The technology itself is not new – financial services firms have used their own routines to drive algorithmic trading or couch risk for years. What’s new – as in new during the past 10 years – is that a commercial software market has evolved out of it. But the market has struggled because of a number of factors that start with the question, “What is CEP or whatever you call it?
For now we won’t get hung up on names. Let’s stick with Whatever Event Processing, and invent a new TLA: WEP II, so as to distinguish it from Wireless Encryption Protocol. OK, we’re just joking. Suffice it to say that we are talking about a technology that parses out events that would not otherwise be human perceptible that can be translate into actionable intelligence.
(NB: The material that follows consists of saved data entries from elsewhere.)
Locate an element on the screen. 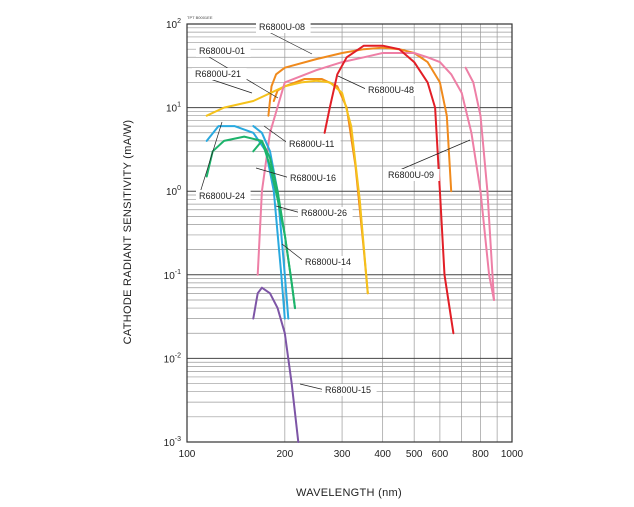 The height and width of the screenshot is (507, 634). x-axis-title: WAVELENGTH (nm) is located at coordinates (349, 493).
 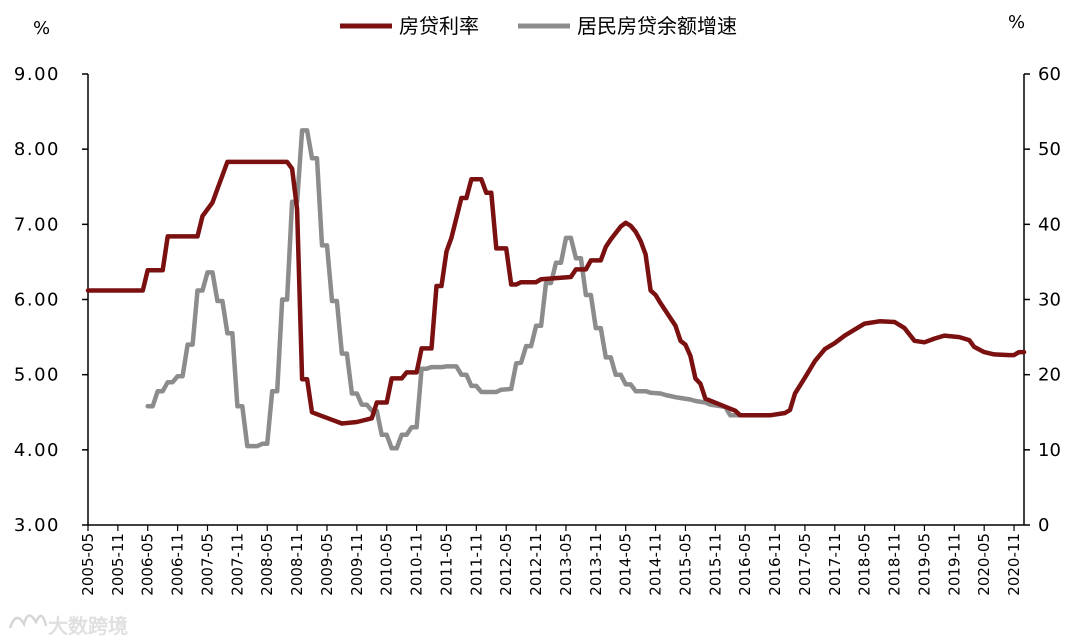 I want to click on x-tick-label: 2016-11, so click(x=775, y=564).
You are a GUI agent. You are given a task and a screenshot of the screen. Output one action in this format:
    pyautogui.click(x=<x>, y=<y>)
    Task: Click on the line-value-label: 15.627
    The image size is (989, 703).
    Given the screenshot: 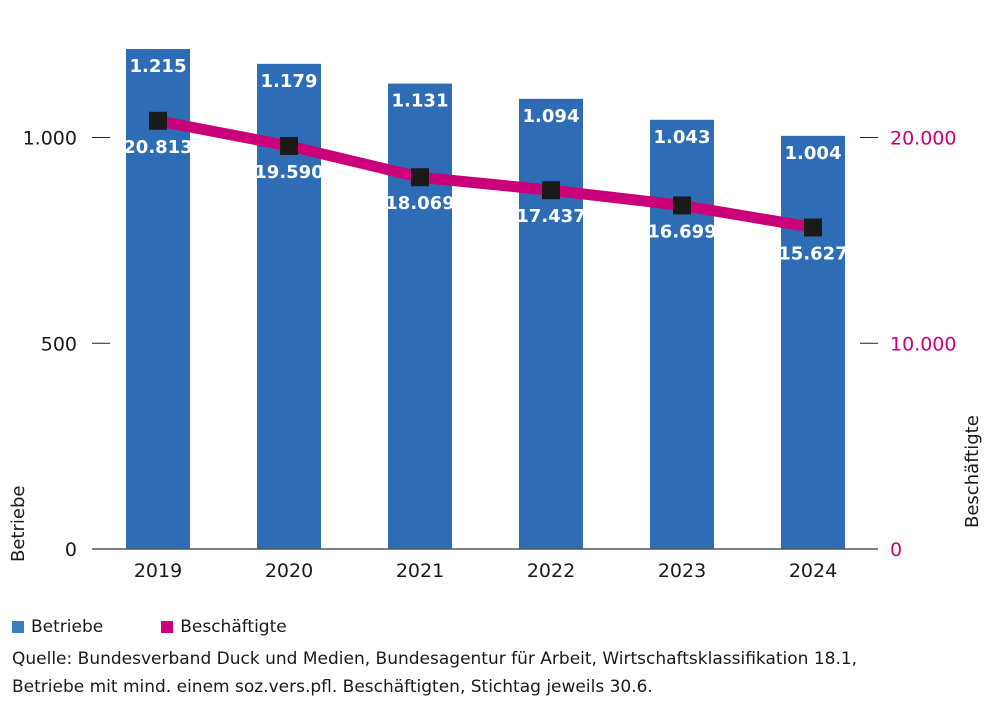 What is the action you would take?
    pyautogui.click(x=812, y=254)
Nonetheless, whatever you call it – complex event processing, business event processing, or just plain event processing – is a technology that was never meant to stand alone. There is logical synergy with business process management, as processes can trigger a chain of events or vice versa. There is a similar symbiosis with rules processing – you can use rules to parse and identify unique chains of events, or unique chains of events that are identified can trigger response through rules or policy management. And of course there is a synergy with SOA, as event processing can be exposed as a service that may be consumed by other applications.
But what became clear to us was that the very act of parsing and analyzing event streams, whether through time-based SQL approaches or through rules processing for identifying specific occurrences that must be dealt with, is a prime example of business intelligence. This form of BI does not replace other established uses, ranging from look-back historical analysis to quasi-real time BI where data warehouses or data marts are trickle fed data to keep them almost current. Instead, parsing events as they occur can provide a snapshot of what is occurring now, and form the basis for feed-forward predictive analytics.
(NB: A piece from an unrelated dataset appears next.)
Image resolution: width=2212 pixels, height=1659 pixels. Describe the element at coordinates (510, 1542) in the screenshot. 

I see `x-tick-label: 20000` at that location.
Streambase will vehemently disagree with us, but the days of the standalone CEP vendor are over. More specifically, there is room for maybe one or two strong independents – just as players like Informatica and Teradata have survived as independent players. (But as Seth Grimes has pointed out, that also leaves Teradata currently standing by the wall at a party without a CEP date.)
So our first take on Sybase’s acquisition of Aleri is just that – an inevitable act of industry consolidation. Just as Informatica recently swept up Agent Logic, initially to boost its U.S. federal business. Both Sybase and Aleri have already been on first dates, with a 2-year old where Sybase integrated Aleri’s event processing engine as an input to its RAP trading platform. But secondly, the potential BI connection hasn’t escaped us. Sybase could add the Aleri technology – actually there are three of them, which translates to a lot of migration and consolidation. More to the point, when “Sybaleri” grows up, it could offer event processing to its BI portfolio as a piece of look-forward technology.
As (almost) the last man standing, Streambase is having its fun, offering an “amnesty” to Sybaleri customers. When we inquired whether Sybaleri customers were criminals, Streambase CEO Mark Palmer jokingly reassured us that they were just “misguided souls.”
We’ll be speaking with Sybase and Streambase later this afternoon and may update this post later.